● **Passage for review**:
——
• Post category:Sin categoría
  • Reading time:6 mins read

By No Name Kitchener

December 2022 started with two weeks of heavy rain in the Western Peloponnese. Over the course of the month, demographics at the two derelict factories where the No Name Kitchen team distribute resources stayed the same; the vast majority of people are from Afghanistan with a few from Pakistan. There was a small increase in numbers, with two new people arriving at the smaller of the two factories and six or seven arriving at the larger one. The team were supporting up to 30 people at any given time.

People living at the ‘big’ factory tended to be younger, with some as young as fourteen arriving, and one of the new person at the ‘small’ factory was also a minor. We continued to support a few destitute individuals at other locations around the city; these people have more diverse nationalities and ages.

The people at the factories tended to share the view that making the crossing from Patras was very hard; the port security guards, sniffer dogs, and weighing of trucks meant that it was rare that anyone could move forward and get to other country where they have family or they prefer to ask for asylum, taking into consideration the hard conditions that Greece offers for people on the move and assylum seekers.

Most days the guys we would meet guys in the factories telling that they tried to get into some ferry before, and were disappointed and exhausted. The risk of violence also continued, whether against the person or to property. We spoke to people who had been assaulted by port security guards and had their phones deliberately damaged.

We saw first hand the administrative violence of extended stays in police cells with inadequate food, no exercise or fresh air, no legal advice and no access to interpreters. One minor who had been staying at the big factory before he was arrested chose to give up on Patras and said he would be willing to try to get to another safe country by foot, which could mean to walk theBalkan route during the coldest part of the year after he was forced to stay a week in a police cell.

Illegal pushbacks from Italy to Greece

Two push backs were reported to us at the beginning of the month. They had both taken place at the end of November, but were brought to the attention of the team in the early days of December.
——
● **Brief 1**: Please return the stretch of the Patras report from "By No Name Kitchener" through "any given time.", word for word.
● **Brief 2**: Write the next part of the Patras report, picking up after its final sentence.
The material that comes next was taken from a different source than the Patras report.

[Dataset excerpts]
——
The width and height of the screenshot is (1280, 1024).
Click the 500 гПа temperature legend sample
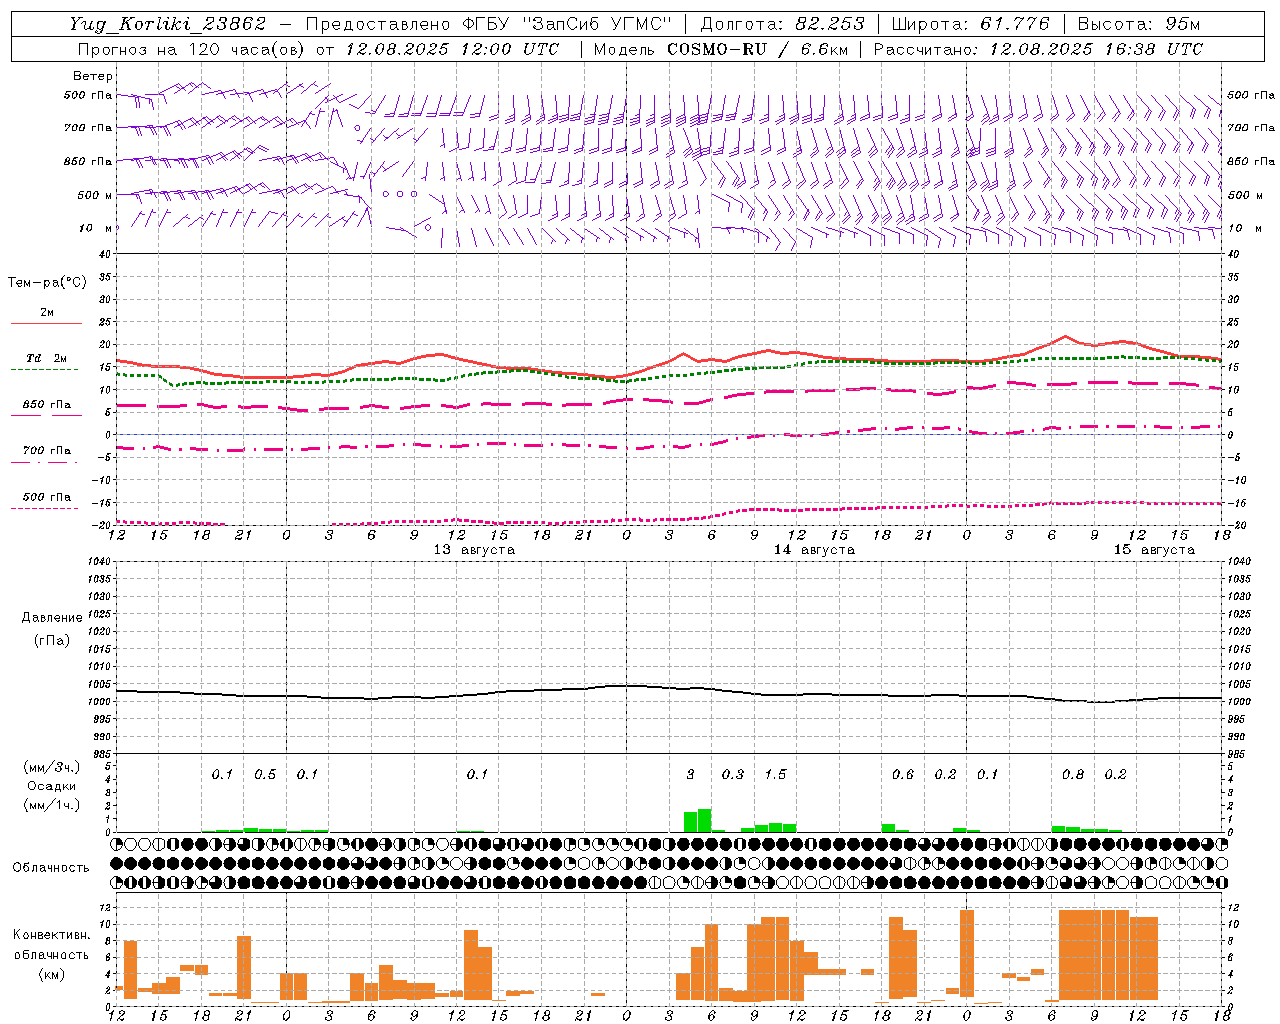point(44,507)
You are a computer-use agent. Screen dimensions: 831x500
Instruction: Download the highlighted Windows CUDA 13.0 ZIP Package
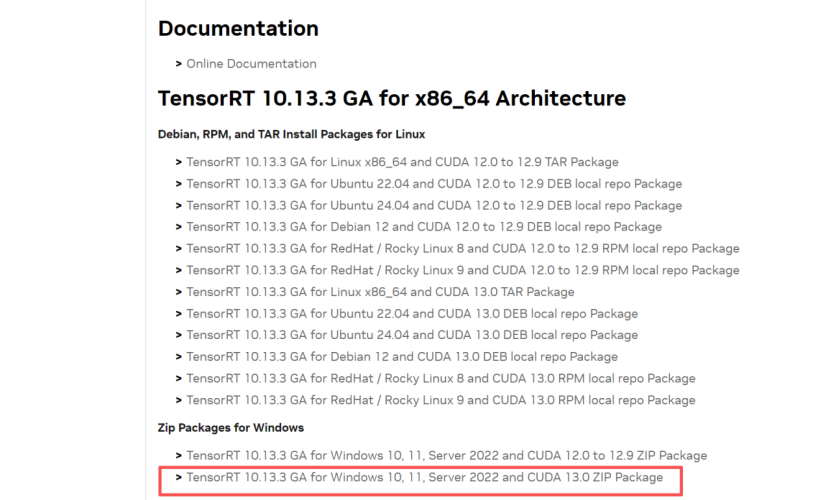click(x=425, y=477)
——
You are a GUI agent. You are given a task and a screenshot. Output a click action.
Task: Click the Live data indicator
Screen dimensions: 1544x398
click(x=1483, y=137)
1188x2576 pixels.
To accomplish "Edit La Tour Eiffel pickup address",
——
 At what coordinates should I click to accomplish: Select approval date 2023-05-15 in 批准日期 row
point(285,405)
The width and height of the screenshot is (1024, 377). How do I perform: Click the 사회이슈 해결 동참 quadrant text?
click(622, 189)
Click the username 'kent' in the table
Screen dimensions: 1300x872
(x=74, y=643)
——
● **Task answer 1**:
By No Name Kitchener

December 2022 started with two weeks of heavy rain in the Western Peloponnese. Over the course of the month, demographics at the two derelict factories where the No Name Kitchen team distribute resources stayed the same; the vast majority of people are from Afghanistan with a few from Pakistan. There was a small increase in numbers, with two new people arriving at the smaller of the two factories and six or seven arriving at the larger one. The team were supporting up to 30 people at any given time.

● **Task answer 2**:
The first came from a Pakistani man who, according to his testimony, had made it to Italy only to be returned to Igoumenitsa, a small town on the west coast of the Greek mainland which is one stop away from Patras on the route for ships traveling to and from Ancona, Bari and Brindisi. During a visit in the middle of December we saw that the conditions in Igoumenitsa are even more challenging than those in Patras, with displaced people living in a makeshift ‘jungle’ camp with restricted access to water and power. Though the man was not able to provide a detailed report about the pushback, his experience indicated that the trend of people who had take a ferry from Patras being left in this more remote and hostile location was continuing.

The second pushback report came from a 16 year old boy who was living at the ‘big’ factory. He provided detailed testimony of his experience of arriving at Bari and flagging down a nearby taxi, only to be taken by the taxi driver to a police station. He was fingerprinted, his age was incorrectly recorded, and he was placed on a boat bound for Greece. He was not able to request asylum during his time at the police station because he was not provided with an interpreter. He told that his plan was to join a friend from the big factory to continue his trip through the co called Balkan route before the month was over.

Legal support in Greece

Over the course of the month we continued to help people at the factories to access legal protection, with many choosing to register asylum claims via an online platform that the Greek authorities launched in autumn 2022. Over the course of the month we helped 7 people secure registration appointments at Malakasa camp, and we began work fundraising for their journeys and overnight stays before the appointments. We continued to provide general legal information to people uncertain about their rights in Greece and elsewhere in Europe, and continued a positive working relationship by referring out to a local charity for questions beyond our expertise.

In mid December the NNK team were visited by journalists from Swiss news channel SRF, who were working with the independent news agency Lighthouse Reports to investigate and expose illegal pushbacks by the Italian authorities. We shared our experiences, information gathered in the past and perspectives, introduced them to some of the people living at the factories, and one of our contacts at the ‘small’ factory gave an interview about a pushback he had experienced some months earlier. The film, article and website they produced as a result of the investigation is a damning and indisputable indictment of illegal practices by an EU member state, made with the No Name Kitchen Patras team’s cooperation and support.